**Problem details**:
In the entries that follow, the first line to write out is the one containing "Click the customer list scrollbar down arrow", and the last is the one containing "Click the user". Reproduce that stretch exactly, with nothing before or after it.
___ Record extracts ___
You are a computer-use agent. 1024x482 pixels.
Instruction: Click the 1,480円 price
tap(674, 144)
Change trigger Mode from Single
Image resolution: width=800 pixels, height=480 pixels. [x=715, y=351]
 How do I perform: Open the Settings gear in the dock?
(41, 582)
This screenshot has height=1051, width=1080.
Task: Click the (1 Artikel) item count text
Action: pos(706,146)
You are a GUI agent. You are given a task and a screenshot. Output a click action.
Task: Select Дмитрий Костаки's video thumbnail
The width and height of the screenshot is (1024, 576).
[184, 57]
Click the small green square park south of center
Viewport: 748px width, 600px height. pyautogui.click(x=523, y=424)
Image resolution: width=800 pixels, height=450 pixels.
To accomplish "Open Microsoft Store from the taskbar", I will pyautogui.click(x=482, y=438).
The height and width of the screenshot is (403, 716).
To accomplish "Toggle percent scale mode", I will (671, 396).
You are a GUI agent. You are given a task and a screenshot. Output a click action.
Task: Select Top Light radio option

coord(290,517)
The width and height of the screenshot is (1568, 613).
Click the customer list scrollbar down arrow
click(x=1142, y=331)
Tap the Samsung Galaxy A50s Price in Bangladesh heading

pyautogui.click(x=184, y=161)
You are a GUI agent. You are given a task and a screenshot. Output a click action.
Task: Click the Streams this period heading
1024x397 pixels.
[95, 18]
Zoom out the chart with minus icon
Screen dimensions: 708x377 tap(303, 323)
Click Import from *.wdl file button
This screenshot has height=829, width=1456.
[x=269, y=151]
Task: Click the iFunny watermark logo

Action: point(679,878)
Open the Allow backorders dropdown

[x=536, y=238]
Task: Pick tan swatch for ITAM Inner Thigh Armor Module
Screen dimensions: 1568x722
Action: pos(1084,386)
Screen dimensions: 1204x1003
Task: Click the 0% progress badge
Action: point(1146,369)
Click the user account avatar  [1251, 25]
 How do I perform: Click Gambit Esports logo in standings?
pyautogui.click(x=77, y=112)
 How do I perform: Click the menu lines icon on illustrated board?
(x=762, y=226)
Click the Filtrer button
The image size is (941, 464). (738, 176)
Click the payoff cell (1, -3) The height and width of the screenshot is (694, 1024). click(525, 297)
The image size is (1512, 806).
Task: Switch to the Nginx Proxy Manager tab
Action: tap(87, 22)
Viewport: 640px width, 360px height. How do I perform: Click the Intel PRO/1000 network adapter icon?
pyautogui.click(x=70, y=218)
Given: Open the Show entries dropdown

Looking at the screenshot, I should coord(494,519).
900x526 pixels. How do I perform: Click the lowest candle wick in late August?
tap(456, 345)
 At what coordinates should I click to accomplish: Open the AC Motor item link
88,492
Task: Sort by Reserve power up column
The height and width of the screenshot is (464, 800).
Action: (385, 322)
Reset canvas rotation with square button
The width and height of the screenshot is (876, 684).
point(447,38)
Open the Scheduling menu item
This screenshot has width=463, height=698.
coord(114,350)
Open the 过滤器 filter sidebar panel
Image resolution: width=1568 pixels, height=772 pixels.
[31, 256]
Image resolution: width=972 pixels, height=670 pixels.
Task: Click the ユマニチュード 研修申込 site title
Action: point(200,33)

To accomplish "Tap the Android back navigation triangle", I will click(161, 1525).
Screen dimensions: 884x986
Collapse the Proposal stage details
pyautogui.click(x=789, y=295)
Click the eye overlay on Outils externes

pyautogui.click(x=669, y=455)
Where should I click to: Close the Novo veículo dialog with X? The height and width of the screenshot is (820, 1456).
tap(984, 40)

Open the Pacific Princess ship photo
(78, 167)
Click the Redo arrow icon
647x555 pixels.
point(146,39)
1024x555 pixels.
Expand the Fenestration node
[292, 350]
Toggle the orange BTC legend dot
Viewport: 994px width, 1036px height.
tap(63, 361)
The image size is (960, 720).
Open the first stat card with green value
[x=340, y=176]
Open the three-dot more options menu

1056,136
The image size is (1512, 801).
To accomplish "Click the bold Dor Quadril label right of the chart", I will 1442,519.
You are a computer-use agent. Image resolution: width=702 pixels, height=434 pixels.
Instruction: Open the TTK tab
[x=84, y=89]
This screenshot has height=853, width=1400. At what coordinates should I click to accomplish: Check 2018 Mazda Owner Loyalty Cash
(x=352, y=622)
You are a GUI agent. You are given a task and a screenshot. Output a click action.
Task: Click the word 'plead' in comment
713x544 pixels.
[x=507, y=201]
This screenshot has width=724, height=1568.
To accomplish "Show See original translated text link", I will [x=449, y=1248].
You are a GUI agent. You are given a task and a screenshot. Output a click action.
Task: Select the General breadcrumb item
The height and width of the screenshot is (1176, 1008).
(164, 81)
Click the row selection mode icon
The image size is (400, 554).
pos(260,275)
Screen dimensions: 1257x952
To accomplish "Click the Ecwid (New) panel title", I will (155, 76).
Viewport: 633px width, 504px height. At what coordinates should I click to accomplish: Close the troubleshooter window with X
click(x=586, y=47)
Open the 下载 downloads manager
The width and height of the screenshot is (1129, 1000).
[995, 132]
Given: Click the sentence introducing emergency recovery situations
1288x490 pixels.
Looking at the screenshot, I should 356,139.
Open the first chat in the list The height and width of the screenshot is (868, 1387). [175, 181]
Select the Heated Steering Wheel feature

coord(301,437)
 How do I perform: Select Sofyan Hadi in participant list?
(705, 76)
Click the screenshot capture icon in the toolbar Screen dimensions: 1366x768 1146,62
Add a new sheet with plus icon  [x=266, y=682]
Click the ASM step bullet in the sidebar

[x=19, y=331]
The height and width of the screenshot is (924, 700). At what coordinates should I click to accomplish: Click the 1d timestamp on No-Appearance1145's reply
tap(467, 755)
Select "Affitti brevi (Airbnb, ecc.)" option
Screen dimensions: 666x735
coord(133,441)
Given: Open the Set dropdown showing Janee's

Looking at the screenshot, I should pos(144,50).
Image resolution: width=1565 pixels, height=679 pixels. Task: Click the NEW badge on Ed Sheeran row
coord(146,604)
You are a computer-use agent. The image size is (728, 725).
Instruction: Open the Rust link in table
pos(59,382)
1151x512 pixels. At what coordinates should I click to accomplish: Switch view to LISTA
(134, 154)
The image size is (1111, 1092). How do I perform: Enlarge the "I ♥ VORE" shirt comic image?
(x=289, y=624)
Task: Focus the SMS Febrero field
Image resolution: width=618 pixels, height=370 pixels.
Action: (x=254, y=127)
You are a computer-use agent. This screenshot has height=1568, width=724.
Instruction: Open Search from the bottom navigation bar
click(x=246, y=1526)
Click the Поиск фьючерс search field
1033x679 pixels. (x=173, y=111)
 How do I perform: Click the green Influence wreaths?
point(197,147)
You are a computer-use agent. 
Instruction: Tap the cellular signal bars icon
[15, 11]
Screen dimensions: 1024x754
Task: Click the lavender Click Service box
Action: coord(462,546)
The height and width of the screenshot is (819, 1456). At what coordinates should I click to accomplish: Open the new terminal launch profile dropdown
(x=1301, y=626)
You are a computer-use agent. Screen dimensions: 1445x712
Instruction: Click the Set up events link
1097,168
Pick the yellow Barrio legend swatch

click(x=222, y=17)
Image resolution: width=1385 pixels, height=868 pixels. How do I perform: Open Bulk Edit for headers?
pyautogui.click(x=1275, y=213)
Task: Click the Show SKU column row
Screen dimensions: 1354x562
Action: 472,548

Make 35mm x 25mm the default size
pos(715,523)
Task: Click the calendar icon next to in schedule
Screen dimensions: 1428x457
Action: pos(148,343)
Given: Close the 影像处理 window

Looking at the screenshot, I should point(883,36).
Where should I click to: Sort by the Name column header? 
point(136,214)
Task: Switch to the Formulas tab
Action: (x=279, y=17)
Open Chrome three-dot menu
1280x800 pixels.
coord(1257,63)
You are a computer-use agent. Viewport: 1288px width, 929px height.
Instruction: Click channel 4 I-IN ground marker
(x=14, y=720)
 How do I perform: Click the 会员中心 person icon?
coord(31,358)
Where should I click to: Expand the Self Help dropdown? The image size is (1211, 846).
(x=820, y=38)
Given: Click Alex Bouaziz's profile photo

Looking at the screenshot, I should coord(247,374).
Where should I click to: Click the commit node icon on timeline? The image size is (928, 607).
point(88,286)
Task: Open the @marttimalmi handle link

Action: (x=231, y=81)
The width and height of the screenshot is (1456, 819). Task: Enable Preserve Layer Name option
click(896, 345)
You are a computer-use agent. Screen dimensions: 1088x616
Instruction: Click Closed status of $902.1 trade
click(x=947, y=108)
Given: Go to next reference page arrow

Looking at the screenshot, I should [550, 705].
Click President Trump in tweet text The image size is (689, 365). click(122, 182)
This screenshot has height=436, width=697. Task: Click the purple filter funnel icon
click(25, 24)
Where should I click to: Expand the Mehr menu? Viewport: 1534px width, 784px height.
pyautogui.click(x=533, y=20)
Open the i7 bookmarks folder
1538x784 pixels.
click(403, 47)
___
**Task answer**:
Click the customer list scrollbar down arrow
click(x=1142, y=331)
Tap the Samsung Galaxy A50s Price in Bangladesh heading

pyautogui.click(x=184, y=161)
You are a GUI agent. You are given a task and a screenshot. Output a click action.
Task: Click the Streams this period heading
1024x397 pixels.
[95, 18]
Zoom out the chart with minus icon
Screen dimensions: 708x377 tap(303, 323)
Click Import from *.wdl file button
This screenshot has height=829, width=1456.
[x=269, y=151]
Task: Click the iFunny watermark logo

Action: point(679,878)
Open the Allow backorders dropdown

[x=536, y=238]
Task: Pick tan swatch for ITAM Inner Thigh Armor Module
Screen dimensions: 1568x722
Action: pos(1084,386)
Screen dimensions: 1204x1003
Task: Click the 0% progress badge
Action: point(1146,369)
Click the user account avatar  [1251, 25]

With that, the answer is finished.